TASKS TO PERFORM:
1) In the phosphorus show notes, in what year was the painting The Alchemist Discovering Phosphorus made?
2) Which allotropes of phosphorus do the phosphorus show notes name as actual allotropes? List them all.
3) Duplicate the part of the phosphorus show notes starting at "More Unhappy Endings: Brand" and ending at "the trick from.".

READING TEXT:
● ● ● ● ●

15. Phosphorus: Dealing With The Devil

The history of phosphorus is largely a tale of people getting their hands dirty. Very, very dirty.

Featured above: The Alchemist Discovering Phosphorus, a 1771 painting by Joseph Wright of Derby that portrays Hennig Brand’s historical experiment.

Show Notes

Take 2: Well, it finally happened: Technological disaster. You might notice that this episode is a little rough around the edges, and a little light on music. Basically, at the eleventh hour, my audio project got corrupted somehow, causing me to lose several hours of work. I had to redo the entire edit and frankly didn’t have the time to do as good a job as I did the first time around. My apologies for a somewhat less enjoyable listening experience.

More Unhappy Endings: Brand may have made a monumental scientific discovery, but it still wasn’t really what he was looking for. He wanted gold, after all.

Unfortunately, he never found it. After his discovery, he kept his formulation a secret, only selling it to other scientists when times got truly desperate. This actually led to other chemists, like Robert Boyle, receiving the credit for the discovery of phosphorus for many years until further documentation was uncovered, revealing where they learned the trick from.

A Small Box Of Crayons: White and red phosphorus are different allotropes of element 15, like how coal and diamond are different allotropes of carbon. White phosphorus is the one that Hennig Brand discovered in urine, and it’s the most unstable. Red phosphorus is a little more well-behaved, and black phosphorus is an extremely stable allotrope. A mixture of black and red phosphorus is sometimes called “Violet Phosphorus,” but is not actually a unique allotrope.

● ● ● ● ●

MATERIAL SHOWN:
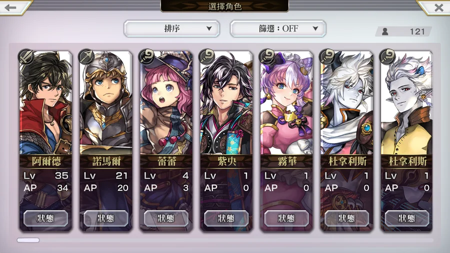Viewport: 450px width, 253px height.
Task: Open 狀態 for 諾馬爾
Action: [x=106, y=219]
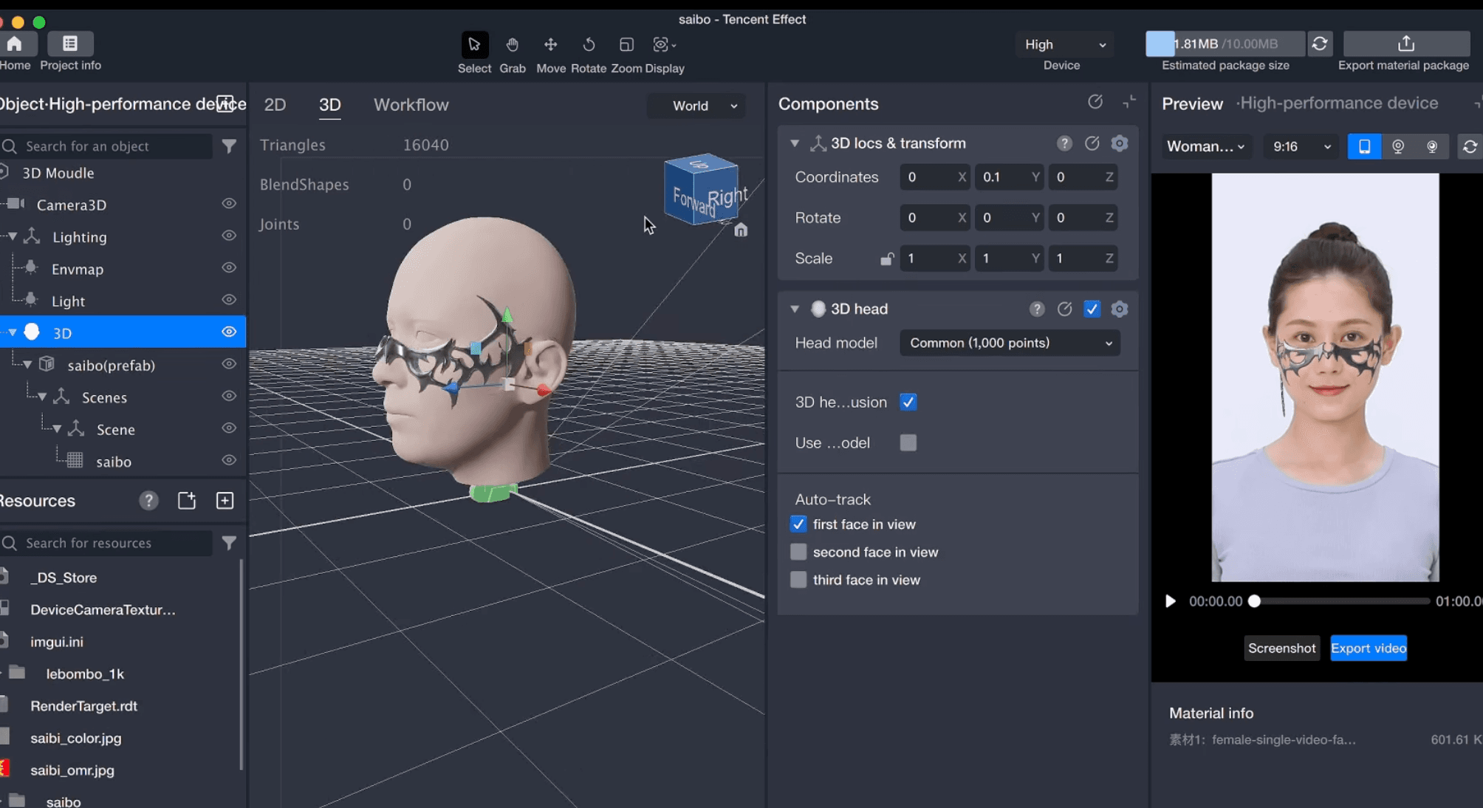
Task: Switch to the 2D tab
Action: coord(275,104)
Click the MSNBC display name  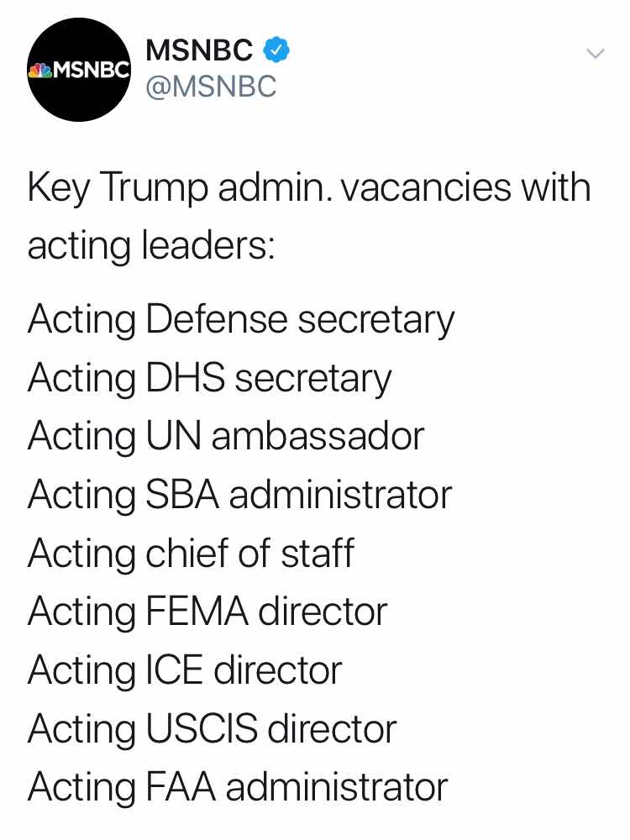coord(199,50)
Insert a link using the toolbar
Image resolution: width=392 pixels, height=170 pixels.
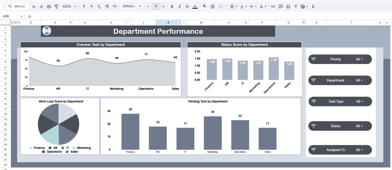pos(273,6)
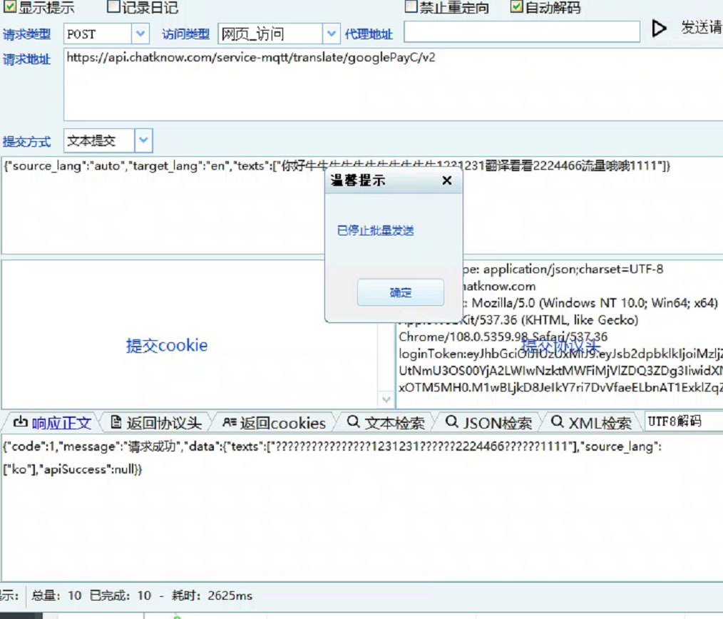Close the 温馨提示 dialog with X
This screenshot has width=723, height=619.
(447, 180)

● ● ● ● ●

EXPECTED RESULTS:
1) 1771

2) White phosphorus, red phosphorus, black phosphorus

3)
More Unhappy Endings: Brand may have made a monumental scientific discovery, but it still wasn’t really what he was looking for. He wanted gold, after all.

Unfortunately, he never found it. After his discovery, he kept his formulation a secret, only selling it to other scientists when times got truly desperate. This actually led to other chemists, like Robert Boyle, receiving the credit for the discovery of phosphorus for many years until further documentation was uncovered, revealing where they learned the trick from.